Donc curiosité + temps libre + votre vie actuelle d'un ennui mortel, va vous entraîner en Moravie, dans une petite bourgade au nom de Blednice …..démarche assez absurde, je reconnais,pourtant l'histoire que va en suivre , celle de retrouver dans un pays à la langue inconnue, la mère d'un faux plombier exilé qui figurait sur une vieille photo floue va s'avérer intéressante loin de vos attentes, et vous réchauffer comme une petite lumière , secrète et précieuse qui vous accompagnera durant tout votre séjour ( Attention n'oubliez pas le dé qui va vous aider à résoudre vos indécisions sur les choix à faire 😊).

J'aborde pour la première fois Jérôme Bonnetto, et je dois dire une belle surprise, ne me souvenant même plus de la souche qui me l'a fait acheter. Il a l'art d'inventer des personnages indescriptibles qu'il esquisse pourtant à merveille avec un mélange d'humour, de poésie et une petite touche tragique qui relève l'ensemble. Son récit est aéré d'anecdotes et de réalisme magique comme la lettre de sa compagne qu'il jette dans la Seine sans la lire, mais dont nous nous en saurons le contenu, « Une mouette flirta avec la surface de l'eau, plongea et repêcha la lettre. Elle dessina une parabole parfaite pour rejoindre le quai au-dessus duquel elle laissa s'échapper l'enveloppe qui atterrit quelques mètres plus bas sur la boîte à hameçons d'un pêcheur de nuit, spécialiste des silures. Voici donc ce que le pêcheur lut à la lueur d'une lampe de poche. »
Un livre aussi riche en références littéraires et cinématographiques , surtout Tchèques, et qui m'a fait acheter un livre et un film 😊. Et pour finir j'ai eu l'impression de lire plus un roman tchèque que français vu l'atmosphère et dirais-je même ce réalisme magique propre aux pays slaves. Superbe lecture , une ode à la littérature et au cinéma tchèque, que je conseille vivement !

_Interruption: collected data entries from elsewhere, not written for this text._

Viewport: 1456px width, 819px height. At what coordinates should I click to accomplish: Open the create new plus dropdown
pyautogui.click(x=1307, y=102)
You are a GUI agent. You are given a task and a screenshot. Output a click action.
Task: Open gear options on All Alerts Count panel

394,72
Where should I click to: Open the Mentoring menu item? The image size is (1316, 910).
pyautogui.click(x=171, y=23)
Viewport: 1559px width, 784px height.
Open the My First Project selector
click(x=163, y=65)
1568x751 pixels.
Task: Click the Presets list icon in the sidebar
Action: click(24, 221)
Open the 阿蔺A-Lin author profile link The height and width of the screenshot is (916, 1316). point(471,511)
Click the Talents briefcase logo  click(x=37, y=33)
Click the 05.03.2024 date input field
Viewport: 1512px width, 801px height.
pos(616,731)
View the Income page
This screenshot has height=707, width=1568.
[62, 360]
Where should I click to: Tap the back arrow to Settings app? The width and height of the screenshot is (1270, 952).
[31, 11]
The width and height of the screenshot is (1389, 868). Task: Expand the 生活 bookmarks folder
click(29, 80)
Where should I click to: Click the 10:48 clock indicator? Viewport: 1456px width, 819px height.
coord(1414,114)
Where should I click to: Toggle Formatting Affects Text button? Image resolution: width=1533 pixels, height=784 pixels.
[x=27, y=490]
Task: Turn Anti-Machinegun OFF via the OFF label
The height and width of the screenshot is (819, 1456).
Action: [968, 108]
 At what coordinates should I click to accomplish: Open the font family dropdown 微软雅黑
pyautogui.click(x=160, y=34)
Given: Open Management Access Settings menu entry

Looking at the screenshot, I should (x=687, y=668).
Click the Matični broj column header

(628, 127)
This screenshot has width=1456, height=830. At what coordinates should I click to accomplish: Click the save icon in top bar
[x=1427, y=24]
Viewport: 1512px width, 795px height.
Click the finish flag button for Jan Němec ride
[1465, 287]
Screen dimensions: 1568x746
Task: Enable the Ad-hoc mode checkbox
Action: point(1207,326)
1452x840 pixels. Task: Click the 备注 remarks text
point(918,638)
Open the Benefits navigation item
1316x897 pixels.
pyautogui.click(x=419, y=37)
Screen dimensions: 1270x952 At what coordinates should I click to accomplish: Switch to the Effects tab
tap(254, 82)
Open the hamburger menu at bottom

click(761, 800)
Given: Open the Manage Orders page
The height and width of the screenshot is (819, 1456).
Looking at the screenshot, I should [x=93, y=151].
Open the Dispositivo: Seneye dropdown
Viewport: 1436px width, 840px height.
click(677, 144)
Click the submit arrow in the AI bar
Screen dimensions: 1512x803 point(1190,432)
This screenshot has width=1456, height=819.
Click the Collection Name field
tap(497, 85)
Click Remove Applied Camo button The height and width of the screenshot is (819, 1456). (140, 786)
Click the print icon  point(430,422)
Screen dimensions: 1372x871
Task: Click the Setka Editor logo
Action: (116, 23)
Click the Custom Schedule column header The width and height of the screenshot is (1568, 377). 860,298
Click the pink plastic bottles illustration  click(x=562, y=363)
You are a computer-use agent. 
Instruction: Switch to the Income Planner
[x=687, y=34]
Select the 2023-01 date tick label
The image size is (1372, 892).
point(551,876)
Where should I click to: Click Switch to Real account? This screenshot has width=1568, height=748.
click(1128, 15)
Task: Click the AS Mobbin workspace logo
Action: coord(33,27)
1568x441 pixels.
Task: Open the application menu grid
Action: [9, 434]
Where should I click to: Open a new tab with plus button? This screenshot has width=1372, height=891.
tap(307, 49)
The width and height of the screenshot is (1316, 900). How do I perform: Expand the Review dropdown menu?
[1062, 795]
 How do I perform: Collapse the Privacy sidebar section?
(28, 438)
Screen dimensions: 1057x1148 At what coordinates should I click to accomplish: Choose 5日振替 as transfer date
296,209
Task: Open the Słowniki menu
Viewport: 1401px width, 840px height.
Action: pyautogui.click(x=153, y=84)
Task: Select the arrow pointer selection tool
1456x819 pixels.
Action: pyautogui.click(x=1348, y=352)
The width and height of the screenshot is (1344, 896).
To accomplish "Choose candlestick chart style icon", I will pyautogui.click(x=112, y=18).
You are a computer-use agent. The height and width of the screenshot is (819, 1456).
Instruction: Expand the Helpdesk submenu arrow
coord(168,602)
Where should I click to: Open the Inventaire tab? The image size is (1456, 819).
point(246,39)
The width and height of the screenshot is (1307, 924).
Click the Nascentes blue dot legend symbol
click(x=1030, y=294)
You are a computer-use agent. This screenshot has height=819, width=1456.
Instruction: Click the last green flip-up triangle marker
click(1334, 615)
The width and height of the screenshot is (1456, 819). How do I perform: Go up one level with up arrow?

« C'est que la culture tchèque savait se rendre aimable : cousine de la française, autre par ses proximités avec l'Est que nous n'avons pas, elle porte également quelque chose de difficile à définir, une force tendre qu'il lui vient peut-être de sa fragilité dans l'Histoire, la conscience d'avoir échappé de peu à sa fonte définitive dans un monde plus grand et plus fort qu'elle. »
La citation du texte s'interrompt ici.